> _Saved entries_:
*** Begin section ***
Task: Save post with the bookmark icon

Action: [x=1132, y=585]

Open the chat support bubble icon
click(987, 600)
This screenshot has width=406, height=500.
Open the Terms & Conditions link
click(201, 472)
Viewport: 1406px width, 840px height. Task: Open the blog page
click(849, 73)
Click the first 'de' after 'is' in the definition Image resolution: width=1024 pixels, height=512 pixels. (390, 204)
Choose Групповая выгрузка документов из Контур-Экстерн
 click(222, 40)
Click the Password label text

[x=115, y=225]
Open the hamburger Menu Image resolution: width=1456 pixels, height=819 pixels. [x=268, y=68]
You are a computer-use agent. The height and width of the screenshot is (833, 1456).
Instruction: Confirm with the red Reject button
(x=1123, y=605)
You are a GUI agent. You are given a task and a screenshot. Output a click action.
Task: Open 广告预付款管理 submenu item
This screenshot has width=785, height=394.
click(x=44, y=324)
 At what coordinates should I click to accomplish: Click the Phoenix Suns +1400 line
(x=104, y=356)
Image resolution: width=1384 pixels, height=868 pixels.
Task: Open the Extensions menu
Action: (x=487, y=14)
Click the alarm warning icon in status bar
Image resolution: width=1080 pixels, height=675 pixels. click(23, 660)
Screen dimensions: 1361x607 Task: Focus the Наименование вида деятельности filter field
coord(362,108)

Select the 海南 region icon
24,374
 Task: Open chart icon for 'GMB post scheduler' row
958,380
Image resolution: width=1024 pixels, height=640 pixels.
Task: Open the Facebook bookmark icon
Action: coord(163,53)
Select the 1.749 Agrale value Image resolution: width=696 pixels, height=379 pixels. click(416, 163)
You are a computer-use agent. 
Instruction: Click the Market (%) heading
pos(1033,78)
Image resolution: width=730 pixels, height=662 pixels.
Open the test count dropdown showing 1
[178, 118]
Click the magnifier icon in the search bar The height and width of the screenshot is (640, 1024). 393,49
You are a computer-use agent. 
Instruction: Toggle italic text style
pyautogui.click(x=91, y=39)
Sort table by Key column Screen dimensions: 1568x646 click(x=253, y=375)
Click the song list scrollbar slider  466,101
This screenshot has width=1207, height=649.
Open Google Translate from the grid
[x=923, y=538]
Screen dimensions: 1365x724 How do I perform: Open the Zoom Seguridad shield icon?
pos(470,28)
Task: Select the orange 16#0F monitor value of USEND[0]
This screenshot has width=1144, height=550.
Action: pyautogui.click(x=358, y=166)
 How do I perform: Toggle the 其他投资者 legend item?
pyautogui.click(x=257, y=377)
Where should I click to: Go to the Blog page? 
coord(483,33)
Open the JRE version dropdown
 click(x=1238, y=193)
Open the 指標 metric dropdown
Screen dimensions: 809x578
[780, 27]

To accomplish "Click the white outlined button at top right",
*** End section ***
> _Activity_: This exercise calls for repeating every line of the data exactly.

> _Answer space_:
Task: Save post with the bookmark icon

Action: [x=1132, y=585]

Open the chat support bubble icon
click(987, 600)
This screenshot has width=406, height=500.
Open the Terms & Conditions link
click(201, 472)
Viewport: 1406px width, 840px height. Task: Open the blog page
click(849, 73)
Click the first 'de' after 'is' in the definition Image resolution: width=1024 pixels, height=512 pixels. (390, 204)
Choose Групповая выгрузка документов из Контур-Экстерн
 click(222, 40)
Click the Password label text

[x=115, y=225]
Open the hamburger Menu Image resolution: width=1456 pixels, height=819 pixels. [x=268, y=68]
You are a computer-use agent. The height and width of the screenshot is (833, 1456).
Instruction: Confirm with the red Reject button
(x=1123, y=605)
You are a GUI agent. You are given a task and a screenshot. Output a click action.
Task: Open 广告预付款管理 submenu item
This screenshot has width=785, height=394.
click(x=44, y=324)
 At what coordinates should I click to accomplish: Click the Phoenix Suns +1400 line
(x=104, y=356)
Image resolution: width=1384 pixels, height=868 pixels.
Task: Open the Extensions menu
Action: (x=487, y=14)
Click the alarm warning icon in status bar
Image resolution: width=1080 pixels, height=675 pixels. click(23, 660)
Screen dimensions: 1361x607 Task: Focus the Наименование вида деятельности filter field
coord(362,108)

Select the 海南 region icon
24,374
 Task: Open chart icon for 'GMB post scheduler' row
958,380
Image resolution: width=1024 pixels, height=640 pixels.
Task: Open the Facebook bookmark icon
Action: coord(163,53)
Select the 1.749 Agrale value Image resolution: width=696 pixels, height=379 pixels. click(416, 163)
You are a computer-use agent. 
Instruction: Click the Market (%) heading
pos(1033,78)
Image resolution: width=730 pixels, height=662 pixels.
Open the test count dropdown showing 1
[178, 118]
Click the magnifier icon in the search bar The height and width of the screenshot is (640, 1024). 393,49
You are a computer-use agent. 
Instruction: Toggle italic text style
pyautogui.click(x=91, y=39)
Sort table by Key column Screen dimensions: 1568x646 click(x=253, y=375)
Click the song list scrollbar slider  466,101
This screenshot has width=1207, height=649.
Open Google Translate from the grid
[x=923, y=538]
Screen dimensions: 1365x724 How do I perform: Open the Zoom Seguridad shield icon?
pos(470,28)
Task: Select the orange 16#0F monitor value of USEND[0]
This screenshot has width=1144, height=550.
Action: pyautogui.click(x=358, y=166)
 How do I perform: Toggle the 其他投资者 legend item?
pyautogui.click(x=257, y=377)
Where should I click to: Go to the Blog page? 
coord(483,33)
Open the JRE version dropdown
 click(x=1238, y=193)
Open the 指標 metric dropdown
Screen dimensions: 809x578
[780, 27]

To accomplish "Click the white outlined button at top right",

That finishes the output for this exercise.